# Barometric Pressure



## bhasby (Nov 30, 2006)

* I hear people talk all the time about ice fishing and barometric pressure. I have recently purchased a GPS with barometric pressure on it and was wondering if you can tell me all the rap on ice fishing and barometric pressure. I have been ice fishing for years, but I always just vulture to the hot spots and dont pay any attention to the barometric pressure. Any input would be great.*


----------



## rap (Mar 26, 2002)

right before or during the falling pressure is good as far as I have done in the past, an approaching storm is perfect if you get out there before and during it hits, after that look for some slow fishing, especially on panfish. panfish are most affected, followed by walleye, followed by northern.
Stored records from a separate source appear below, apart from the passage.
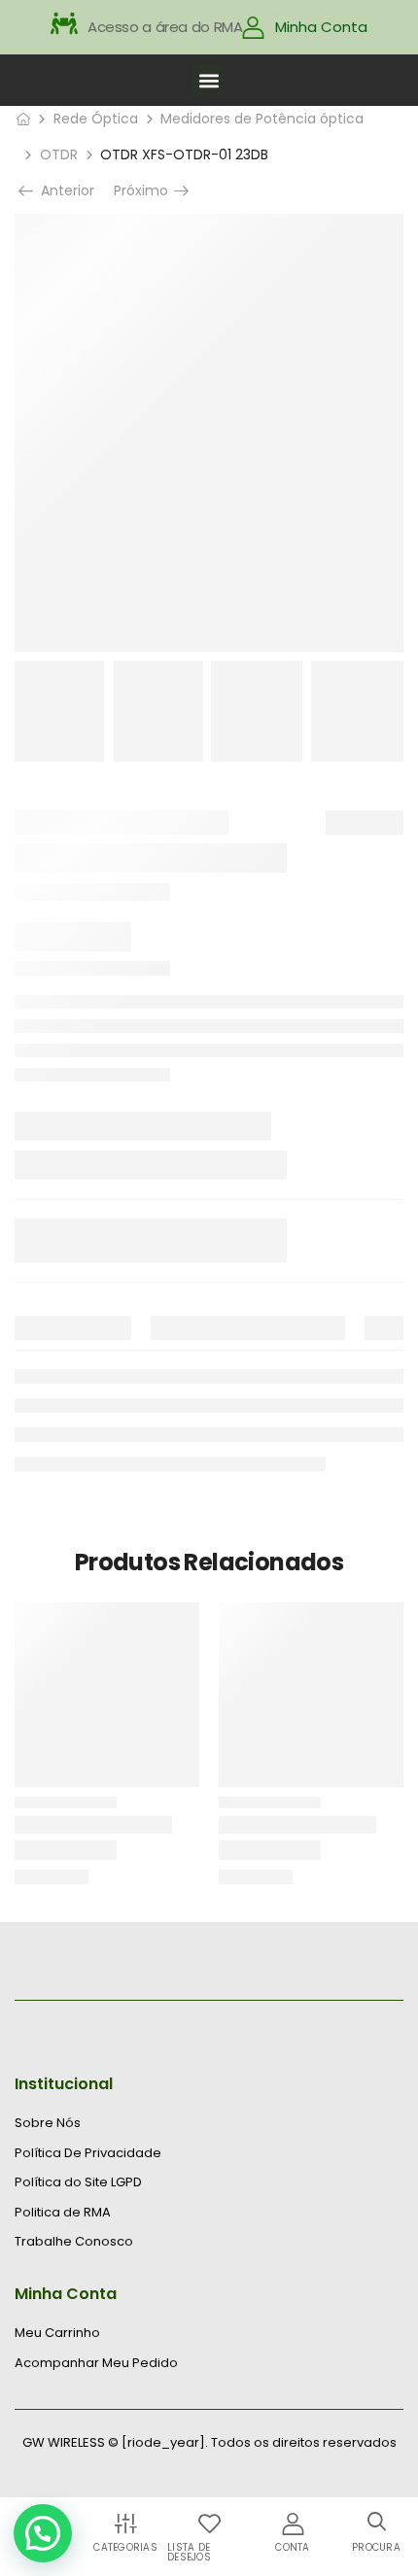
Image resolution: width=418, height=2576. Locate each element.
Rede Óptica (95, 118)
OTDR (59, 154)
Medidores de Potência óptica (262, 118)
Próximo (146, 190)
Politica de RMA (63, 2212)
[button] (208, 80)
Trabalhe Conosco (74, 2242)
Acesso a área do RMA (165, 27)
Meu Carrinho (57, 2333)
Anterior (63, 190)
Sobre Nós (48, 2123)
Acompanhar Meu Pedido (96, 2363)
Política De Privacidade (88, 2153)
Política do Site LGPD (78, 2182)
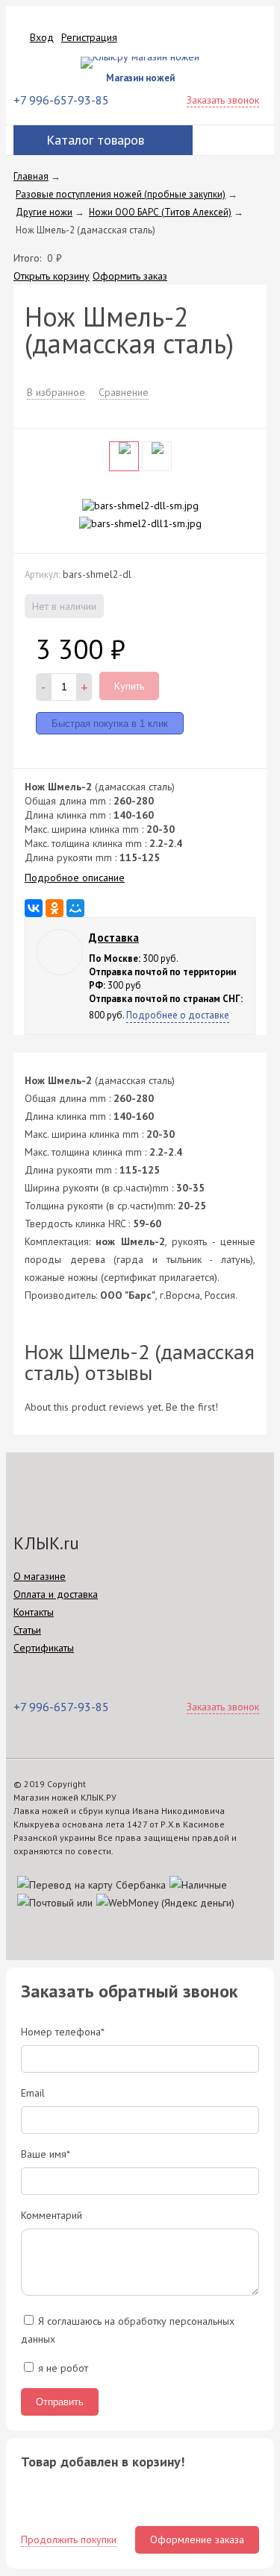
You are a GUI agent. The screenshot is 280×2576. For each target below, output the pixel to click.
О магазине (39, 1576)
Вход (42, 37)
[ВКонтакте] (34, 908)
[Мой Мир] (75, 908)
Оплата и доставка (55, 1594)
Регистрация (89, 37)
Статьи (27, 1630)
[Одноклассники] (54, 908)
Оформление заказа (197, 2539)
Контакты (33, 1612)
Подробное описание (75, 877)
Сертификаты (43, 1647)
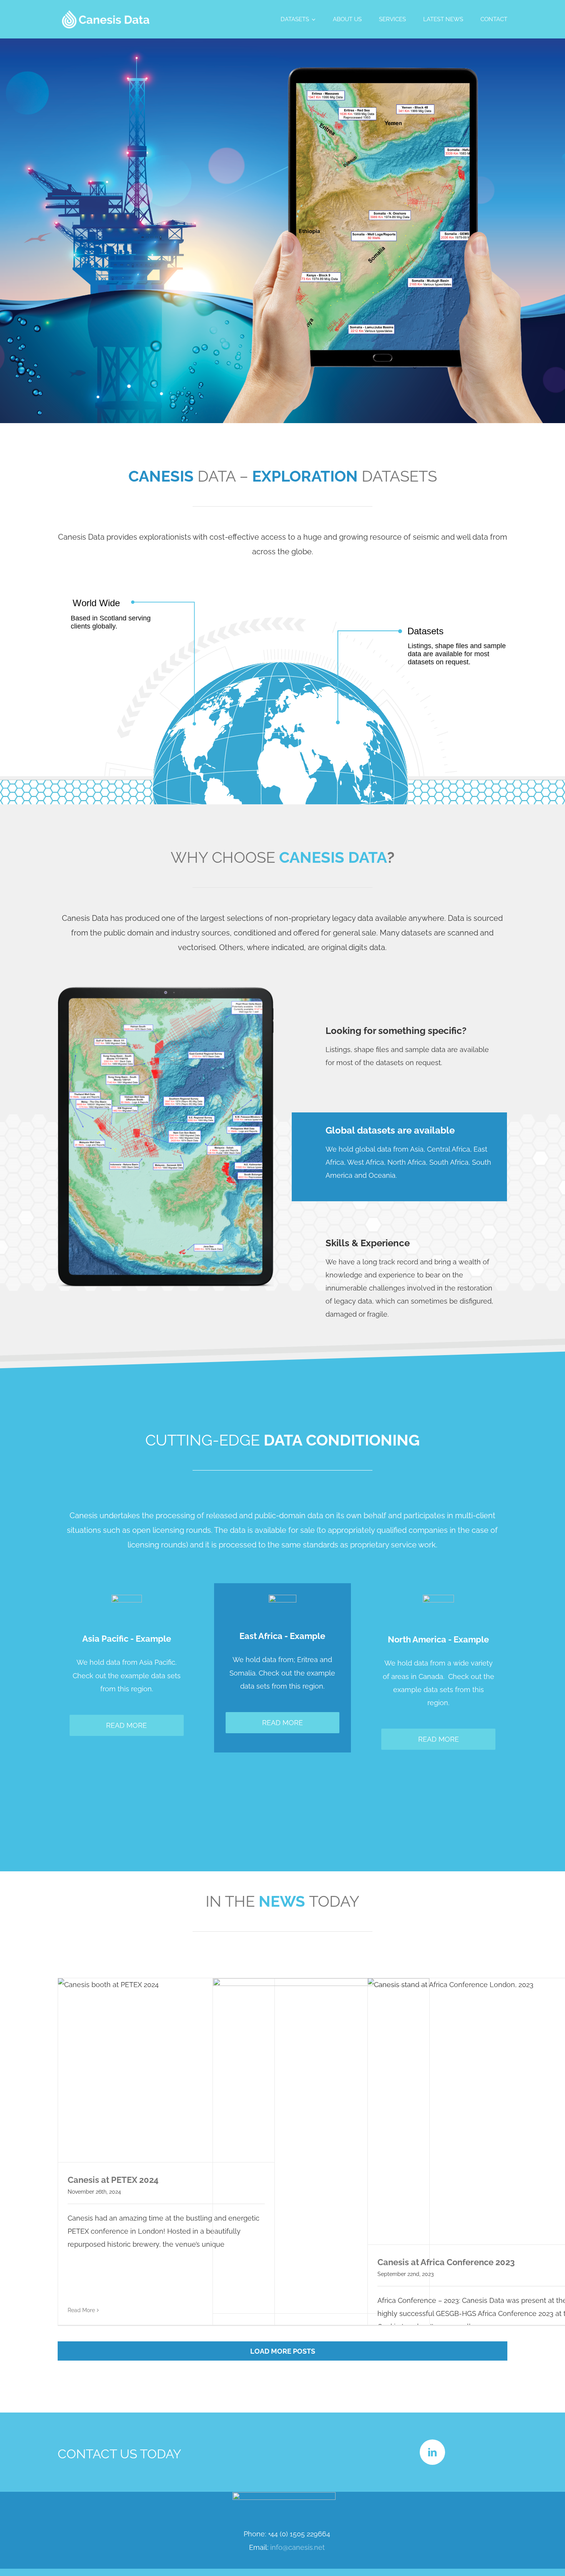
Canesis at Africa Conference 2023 (446, 2262)
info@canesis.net (297, 2547)
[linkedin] (432, 2452)
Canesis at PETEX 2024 (113, 2180)
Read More (81, 2310)
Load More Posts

This also applies to fishing pretty much anytime of the season as far as i have learned and experienced.... You should really look at the weather channel and the pressure to see how stable it has been recently and in the near future to see how fishing is going to be... I usually concentrate on the base of deep breaks going to deep water when the pressure is falling...


----------



## CNY Tim (Jul 1, 2005)

I generally find fishing shallow bays off of main lakes in 6' of water that a barometer reading of 29 or less the bluegills will be in and feeding heavily.


----------



## Wisconsin_mom (Oct 28, 2006)

I'm a big believer in baro. pressure and fishing. Just bought a new baro gauge at Fleet Farm designed to read baro pressure and fishing potential. It's so easy, a girl can use it.
Also, I read an article at a www.lake-link.com on this subject. Good website nonetheless.


----------